Electric vehicles (EVs) are not a new form of transportation. They have been on the road for the better part of the last decade. Yet for many reasons, they are still very much a minority in Singapore, unlike their internal combustion engine (ICE) peers.

However, several exciting developments related to EVs have taken place recently. The pace for EV adoption has quickened as many nations of the world acknowledge climate change as an existential threat to humankind. Decarbonisation is the only way forward. If things continue to gather pace, EVs could very well displace ICE vehicles as the de facto choice of transportation for Singapore car owners within the next decade. Still, there are significant hurdles to overcome.

On Feb 9, EV manufacturer Tesla launched its Singapore sales portal. The EV manufacturer is selling its Tesla Model 3 Performance for an estimated price of just under $155,000 before the Certificate of Entitlement (COE). The less powerful Model 3 Standard Range, on the other hand, will retail for around $113,000 before COE. In comparison, Toyota’s 1.8L Prius+ is priced at $130,888 with guaranteed COE.

A day later on Feb 10, the Singapore Green Plan 2030 was jointly unveiled by several ministries. The plan outlines the city-state’s aspiration to achieve long-term net-zero emissions, in line with its commitment to the UN’s 2030 Sustainable Development Agenda and Paris Agreement. The ministries involved are the Ministry of Education, Ministry of National Development, Ministry of Sustainability and the Environment, Ministry of Trade and Industry, and Ministry of Transport.

Under the Singapore Green Plan 2030, all new vehicle registrations will be required to be cleaner-energy models by the end of the decade. The deployment of charging points will be raised to 60,000 by 2030 from the previous target of 28,000. The existing vehicle tax structure will also be revised to make it easier to buy and own EVs.

These initiatives were subsequently reiterated by Deputy Prime Minister and Finance Minister Heng Swee Keat, who provided further details in Budget 2021 on Feb 16. Heng noted that the 60,000 charging points will be located at public car parks and private premises. A funding of $30 million will be set aside over the next five years for EV-related initiatives, including improving charging provision at private premises, he said.

To further encourage the early adoption of EVs, the cost differential between electric cars and ICE vehicles will be narrowed, Heng added. This will be achieved through the lowering of the additional registration fee floor for EVs to zero from January 2022 to December 2023. Mass-market EV buyers, he says, will be able to maximise the rebates from the EV Early Adoption Incentive. Also, the road tax treatment for electric cars will be revised so that mass-market EVs will have road tax comparable to their ICE peers.
● ● ● ● ●
- _GIVEN EXERCISE A_
Answer these questions using the text on electric vehicles in Singapore:
(i) What is the estimated price of the Tesla Model 3 Standard Range before COE?
(ii) How many charging points does the Singapore Green Plan 2030 now target by 2030?
(iii) How much funding will be set aside over the next five years for EV-related initiatives?
- _GIVEN EXERCISE B_
Continue the text on electric vehicles in Singapore, picking up right after its final sentence.
● ● ● ● ●
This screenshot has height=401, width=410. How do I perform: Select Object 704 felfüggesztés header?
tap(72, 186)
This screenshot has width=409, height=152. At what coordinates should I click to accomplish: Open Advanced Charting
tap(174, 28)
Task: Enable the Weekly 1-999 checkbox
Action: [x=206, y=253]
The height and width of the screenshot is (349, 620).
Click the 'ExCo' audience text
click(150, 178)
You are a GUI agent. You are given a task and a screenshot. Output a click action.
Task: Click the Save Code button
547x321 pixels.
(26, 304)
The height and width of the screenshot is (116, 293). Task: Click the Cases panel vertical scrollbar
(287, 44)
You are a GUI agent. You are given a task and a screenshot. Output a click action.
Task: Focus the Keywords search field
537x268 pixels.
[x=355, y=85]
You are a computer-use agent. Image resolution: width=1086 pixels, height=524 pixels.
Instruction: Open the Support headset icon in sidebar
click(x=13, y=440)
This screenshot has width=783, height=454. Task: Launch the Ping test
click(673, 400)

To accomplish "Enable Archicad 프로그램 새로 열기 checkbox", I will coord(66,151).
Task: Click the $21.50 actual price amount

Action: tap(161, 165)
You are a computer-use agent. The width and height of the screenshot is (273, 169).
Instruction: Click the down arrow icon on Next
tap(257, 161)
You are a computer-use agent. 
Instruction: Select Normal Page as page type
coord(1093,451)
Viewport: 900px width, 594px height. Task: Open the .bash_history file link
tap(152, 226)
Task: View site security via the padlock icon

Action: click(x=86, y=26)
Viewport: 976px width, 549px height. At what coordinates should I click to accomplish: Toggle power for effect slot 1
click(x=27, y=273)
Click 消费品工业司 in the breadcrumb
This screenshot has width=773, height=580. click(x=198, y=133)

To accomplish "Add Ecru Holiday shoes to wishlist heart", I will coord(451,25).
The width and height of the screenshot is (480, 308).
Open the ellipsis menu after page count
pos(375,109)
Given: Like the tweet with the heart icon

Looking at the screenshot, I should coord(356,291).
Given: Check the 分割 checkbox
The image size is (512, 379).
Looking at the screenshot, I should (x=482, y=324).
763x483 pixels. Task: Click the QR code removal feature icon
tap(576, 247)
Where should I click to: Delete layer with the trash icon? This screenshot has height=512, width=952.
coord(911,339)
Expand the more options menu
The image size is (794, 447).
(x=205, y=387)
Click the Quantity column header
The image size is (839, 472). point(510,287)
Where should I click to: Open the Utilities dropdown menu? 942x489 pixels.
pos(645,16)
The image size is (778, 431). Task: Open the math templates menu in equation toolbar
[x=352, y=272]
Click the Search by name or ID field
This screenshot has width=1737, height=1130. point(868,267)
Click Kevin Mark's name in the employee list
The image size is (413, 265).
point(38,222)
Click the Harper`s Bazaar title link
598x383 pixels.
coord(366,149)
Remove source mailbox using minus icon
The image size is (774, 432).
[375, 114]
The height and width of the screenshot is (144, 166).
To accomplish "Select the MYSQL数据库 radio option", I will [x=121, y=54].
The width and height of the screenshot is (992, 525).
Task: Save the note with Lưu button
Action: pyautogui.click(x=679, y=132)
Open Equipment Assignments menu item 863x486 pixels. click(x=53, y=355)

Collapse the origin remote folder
● ● ● ● ●
- _EXERCISE OUTPUT A_
(i) Around $113,000.
(ii) 60,000, raised from the previous target of 28,000.
(iii) $30 million.

- _EXERCISE OUTPUT B_
At the same time, the use of ICE vehicles will be further discouraged. On March 4, Transport Minister Ong Ye Kung announced that Singapore will cease new registrations of diesel cars and taxis from 2025. Moreover, the duties for premium and intermediate petrol were raised by 15 cents a litre and 10 cents a litre respectively on Feb 16.

To ease the transition, the government will cushion the immediate impact of duty hikes. Heng said a 60% road tax rebate will be provided to all motorcyclists for one year. Individual owners of smaller motorcycles up to 400cc, too, will receive $50 or $80 in cash, depending on engine capacity. For active drivers of taxis and private hire cars using petrol and petrol-hybrid vehicles, a petrol duty rebate of $360 will be given out over four months, said Heng. This is in addition to a one-year road tax rebate of 15% to all taxis and passenger cars using petrol.

On the other hand, drivers of goods vehicles and buses running on petrol will be provided with a one-year road tax rebate of 100%. For private drivers using petrol cars, a one-year road tax rebate of 15% will be provided. All road tax rebates will take effect from Aug 1.

Financial institutions and other companies are jumping on the EV bandwagon too. Just the day before Budget 2021 was tabled, DBS Bank announced that it will launch the DBS Green Car Loan to encourage car owners in Singapore to reduce their carbon footprint. The bank is also Tesla’s preferred financing partner here.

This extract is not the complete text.